Every year at City Park, New Orleans hosts the Voodoo Music and Arts Experience, a three-day outdoor festival of sounds spanning all genres and ages. While Metallica and AWOLNATION were among the names playing this Saturday, one other act brought passion, zeal, and thundering guitar lines to please their growing fanbase. That act’s name is The Features, an indie rock group from a small town in Tennessee.
While they played a quick performance at the Toyota stand, in the afternoon they had their true set at the WWOZ/Bud Light area. Matthew Pelham, the lead singer, said that was where you’d hear the real stuff. He sports a thick beard and ruffled brown pants. Though this is their first time playing Voodoo, “we enjoy visiting New Orleans”, he says.

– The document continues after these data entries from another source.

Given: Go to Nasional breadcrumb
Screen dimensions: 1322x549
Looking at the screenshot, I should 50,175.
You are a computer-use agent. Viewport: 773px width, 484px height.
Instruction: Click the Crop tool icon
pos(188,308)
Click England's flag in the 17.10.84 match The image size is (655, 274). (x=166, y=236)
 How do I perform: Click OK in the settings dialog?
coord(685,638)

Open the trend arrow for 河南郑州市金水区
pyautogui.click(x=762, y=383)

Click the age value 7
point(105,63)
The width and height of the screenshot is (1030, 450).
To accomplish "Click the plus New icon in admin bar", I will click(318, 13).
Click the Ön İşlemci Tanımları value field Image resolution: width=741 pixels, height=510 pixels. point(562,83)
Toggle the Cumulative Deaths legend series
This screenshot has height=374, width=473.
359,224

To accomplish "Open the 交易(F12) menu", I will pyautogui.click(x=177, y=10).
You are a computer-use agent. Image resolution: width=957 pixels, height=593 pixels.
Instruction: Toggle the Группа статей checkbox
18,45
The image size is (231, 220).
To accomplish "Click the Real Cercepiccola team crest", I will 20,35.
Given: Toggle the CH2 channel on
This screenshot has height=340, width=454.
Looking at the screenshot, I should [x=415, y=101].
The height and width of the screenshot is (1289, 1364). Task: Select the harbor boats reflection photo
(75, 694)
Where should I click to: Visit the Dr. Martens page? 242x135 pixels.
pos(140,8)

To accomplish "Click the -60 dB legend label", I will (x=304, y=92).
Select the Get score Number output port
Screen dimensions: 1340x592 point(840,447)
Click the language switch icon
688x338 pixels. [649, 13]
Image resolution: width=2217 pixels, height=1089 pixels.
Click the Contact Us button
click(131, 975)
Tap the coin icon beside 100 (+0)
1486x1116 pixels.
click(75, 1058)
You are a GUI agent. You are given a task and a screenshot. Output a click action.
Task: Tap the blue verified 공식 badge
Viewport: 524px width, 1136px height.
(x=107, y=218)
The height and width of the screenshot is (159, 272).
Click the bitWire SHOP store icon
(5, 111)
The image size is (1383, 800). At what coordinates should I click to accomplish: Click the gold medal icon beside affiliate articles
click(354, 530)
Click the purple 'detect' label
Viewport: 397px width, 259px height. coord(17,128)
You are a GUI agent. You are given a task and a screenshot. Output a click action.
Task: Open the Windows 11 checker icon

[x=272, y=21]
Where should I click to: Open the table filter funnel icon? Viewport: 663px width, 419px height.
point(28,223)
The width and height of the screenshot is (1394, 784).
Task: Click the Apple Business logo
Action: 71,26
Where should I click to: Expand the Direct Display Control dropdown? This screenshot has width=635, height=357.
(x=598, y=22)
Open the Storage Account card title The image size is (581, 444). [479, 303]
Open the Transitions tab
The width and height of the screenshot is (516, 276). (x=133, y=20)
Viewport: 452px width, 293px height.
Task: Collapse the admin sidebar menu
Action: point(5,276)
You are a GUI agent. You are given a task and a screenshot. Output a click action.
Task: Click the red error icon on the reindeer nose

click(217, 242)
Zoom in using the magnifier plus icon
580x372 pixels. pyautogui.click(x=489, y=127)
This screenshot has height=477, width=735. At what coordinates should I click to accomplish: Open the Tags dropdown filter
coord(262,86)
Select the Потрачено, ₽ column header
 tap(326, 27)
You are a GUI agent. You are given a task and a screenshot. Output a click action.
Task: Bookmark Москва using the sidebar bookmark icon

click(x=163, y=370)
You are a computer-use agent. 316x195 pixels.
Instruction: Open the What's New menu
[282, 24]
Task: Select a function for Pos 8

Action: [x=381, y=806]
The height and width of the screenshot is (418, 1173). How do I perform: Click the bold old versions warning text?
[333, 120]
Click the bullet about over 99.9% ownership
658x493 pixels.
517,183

Having finished a record that should be out around March or April, they feel this is the realization of what they’ve finally wanted The Features to sound like (though they don’t have a name for the record yet). “There’s more space in the songs in general…before we had this tendency to fill everything up with noise,” comments Rollum Haas, the drummer. He leans forward, his thick brown hair covering some of his face, his long-sleeved red-and-black striped shirt stretching across his body. He talks about how the band all have wildly different tastes; he is mostly into Brian Eno and shuns a lot of modern rock. “This could totally be me being old and grumpy,” he laughs.
Indeed, to listen to The Features is almost like having Pandora on station shuffle. Their sound is expansive and experimental, yet brings a hard rock and Southern thump often missing from today’s indie scene (which the band laments, stating boredom from stagnation is one risk for both bands and fans today). One girl in the front row frantically cheers for them between songs and even yells out “Sexy!”. Pelham, with his subdued demeanor, thanks the crowd for their support, then launches into “Lions”. Many of their lyrics seem to deal with trying to soothe over a relationship, with a sound that’s like MGMT by way of AC/DC.
For now, they’ve been on the road most of the year and “haven’t had much time for day jobs”. Their videos are all over YouTube and people recognize them when they’re out, so things may be looking up for the plaid-wearing foursome. If anything, they’ve gone from playing supporting slots for Kings of Leon and have moved up to their own headlining shows. They reflect on their first show at The Burrow, a local club in Tennessee, like two adults musing at their younger selves. In those days they dressed up and wore polyster pants. Pelham has one final bit of musical advice when discussing The Smiths. “Just quit trying to get into The Smiths.”